-- GIVEN RECORDS follows --
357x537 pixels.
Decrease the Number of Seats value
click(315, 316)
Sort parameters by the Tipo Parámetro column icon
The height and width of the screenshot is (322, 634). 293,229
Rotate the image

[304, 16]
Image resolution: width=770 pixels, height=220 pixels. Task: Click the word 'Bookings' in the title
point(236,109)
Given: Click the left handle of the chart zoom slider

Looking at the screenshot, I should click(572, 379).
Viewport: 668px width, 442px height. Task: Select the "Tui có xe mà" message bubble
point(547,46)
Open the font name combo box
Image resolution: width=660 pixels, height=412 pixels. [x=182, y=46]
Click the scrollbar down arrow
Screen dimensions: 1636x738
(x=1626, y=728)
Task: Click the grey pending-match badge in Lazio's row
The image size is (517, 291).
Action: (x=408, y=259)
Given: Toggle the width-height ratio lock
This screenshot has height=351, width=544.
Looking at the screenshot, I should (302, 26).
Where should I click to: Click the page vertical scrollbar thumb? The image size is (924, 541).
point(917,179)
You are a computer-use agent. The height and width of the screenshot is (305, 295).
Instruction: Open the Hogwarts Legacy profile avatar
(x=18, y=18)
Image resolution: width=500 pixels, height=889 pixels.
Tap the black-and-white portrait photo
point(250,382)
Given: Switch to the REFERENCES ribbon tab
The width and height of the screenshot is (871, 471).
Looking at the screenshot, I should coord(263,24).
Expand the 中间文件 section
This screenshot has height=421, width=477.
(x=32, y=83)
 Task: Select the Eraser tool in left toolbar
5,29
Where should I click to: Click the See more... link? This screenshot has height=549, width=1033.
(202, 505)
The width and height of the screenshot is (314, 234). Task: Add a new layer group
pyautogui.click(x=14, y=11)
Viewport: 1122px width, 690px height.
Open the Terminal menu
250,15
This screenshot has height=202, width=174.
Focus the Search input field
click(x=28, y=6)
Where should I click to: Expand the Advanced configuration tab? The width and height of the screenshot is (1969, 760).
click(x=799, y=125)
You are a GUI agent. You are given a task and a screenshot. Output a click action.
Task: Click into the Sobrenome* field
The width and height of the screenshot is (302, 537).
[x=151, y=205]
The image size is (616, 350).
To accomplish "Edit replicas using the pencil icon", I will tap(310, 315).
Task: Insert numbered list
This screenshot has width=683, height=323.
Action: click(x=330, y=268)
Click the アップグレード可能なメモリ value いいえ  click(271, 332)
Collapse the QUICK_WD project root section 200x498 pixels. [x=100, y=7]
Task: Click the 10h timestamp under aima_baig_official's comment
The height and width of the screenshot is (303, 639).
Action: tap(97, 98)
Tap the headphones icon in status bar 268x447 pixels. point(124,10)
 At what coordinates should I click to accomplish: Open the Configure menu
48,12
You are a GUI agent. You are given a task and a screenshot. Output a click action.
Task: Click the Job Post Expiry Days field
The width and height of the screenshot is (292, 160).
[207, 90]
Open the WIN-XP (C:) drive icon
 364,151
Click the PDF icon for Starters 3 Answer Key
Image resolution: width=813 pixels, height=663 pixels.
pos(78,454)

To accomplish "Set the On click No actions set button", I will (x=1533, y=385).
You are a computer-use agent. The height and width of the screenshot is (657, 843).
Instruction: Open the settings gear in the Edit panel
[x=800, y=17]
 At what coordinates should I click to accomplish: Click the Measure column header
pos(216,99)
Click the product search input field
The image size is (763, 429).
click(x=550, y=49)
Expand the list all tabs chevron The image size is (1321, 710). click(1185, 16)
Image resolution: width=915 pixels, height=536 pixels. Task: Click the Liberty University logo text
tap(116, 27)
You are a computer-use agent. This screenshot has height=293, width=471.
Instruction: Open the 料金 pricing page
-- GIVEN RECORDS concluded --
EXERCISE OBJECTIVE -> The response has to match the records above word for word.

WRITTEN SOLUTION ->
357x537 pixels.
Decrease the Number of Seats value
click(315, 316)
Sort parameters by the Tipo Parámetro column icon
The height and width of the screenshot is (322, 634). 293,229
Rotate the image

[304, 16]
Image resolution: width=770 pixels, height=220 pixels. Task: Click the word 'Bookings' in the title
point(236,109)
Given: Click the left handle of the chart zoom slider

Looking at the screenshot, I should click(572, 379).
Viewport: 668px width, 442px height. Task: Select the "Tui có xe mà" message bubble
point(547,46)
Open the font name combo box
Image resolution: width=660 pixels, height=412 pixels. [x=182, y=46]
Click the scrollbar down arrow
Screen dimensions: 1636x738
(x=1626, y=728)
Task: Click the grey pending-match badge in Lazio's row
The image size is (517, 291).
Action: (x=408, y=259)
Given: Toggle the width-height ratio lock
This screenshot has height=351, width=544.
Looking at the screenshot, I should (302, 26).
Where should I click to: Click the page vertical scrollbar thumb? The image size is (924, 541).
point(917,179)
You are a computer-use agent. The height and width of the screenshot is (305, 295).
Instruction: Open the Hogwarts Legacy profile avatar
(x=18, y=18)
Image resolution: width=500 pixels, height=889 pixels.
Tap the black-and-white portrait photo
point(250,382)
Given: Switch to the REFERENCES ribbon tab
The width and height of the screenshot is (871, 471).
Looking at the screenshot, I should coord(263,24).
Expand the 中间文件 section
This screenshot has height=421, width=477.
(x=32, y=83)
 Task: Select the Eraser tool in left toolbar
5,29
Where should I click to: Click the See more... link? This screenshot has height=549, width=1033.
(202, 505)
The width and height of the screenshot is (314, 234). Task: Add a new layer group
pyautogui.click(x=14, y=11)
Viewport: 1122px width, 690px height.
Open the Terminal menu
250,15
This screenshot has height=202, width=174.
Focus the Search input field
click(x=28, y=6)
Where should I click to: Expand the Advanced configuration tab? The width and height of the screenshot is (1969, 760).
click(x=799, y=125)
You are a GUI agent. You are given a task and a screenshot. Output a click action.
Task: Click into the Sobrenome* field
The width and height of the screenshot is (302, 537).
[x=151, y=205]
The image size is (616, 350).
To accomplish "Edit replicas using the pencil icon", I will tap(310, 315).
Task: Insert numbered list
This screenshot has width=683, height=323.
Action: click(x=330, y=268)
Click the アップグレード可能なメモリ value いいえ  click(271, 332)
Collapse the QUICK_WD project root section 200x498 pixels. [x=100, y=7]
Task: Click the 10h timestamp under aima_baig_official's comment
The height and width of the screenshot is (303, 639).
Action: tap(97, 98)
Tap the headphones icon in status bar 268x447 pixels. point(124,10)
 At what coordinates should I click to accomplish: Open the Configure menu
48,12
You are a GUI agent. You are given a task and a screenshot. Output a click action.
Task: Click the Job Post Expiry Days field
The width and height of the screenshot is (292, 160).
[207, 90]
Open the WIN-XP (C:) drive icon
 364,151
Click the PDF icon for Starters 3 Answer Key
Image resolution: width=813 pixels, height=663 pixels.
pos(78,454)

To accomplish "Set the On click No actions set button", I will (x=1533, y=385).
You are a computer-use agent. The height and width of the screenshot is (657, 843).
Instruction: Open the settings gear in the Edit panel
[x=800, y=17]
 At what coordinates should I click to accomplish: Click the Measure column header
pos(216,99)
Click the product search input field
The image size is (763, 429).
click(x=550, y=49)
Expand the list all tabs chevron The image size is (1321, 710). click(1185, 16)
Image resolution: width=915 pixels, height=536 pixels. Task: Click the Liberty University logo text
tap(116, 27)
You are a computer-use agent. This screenshot has height=293, width=471.
Instruction: Open the 料金 pricing page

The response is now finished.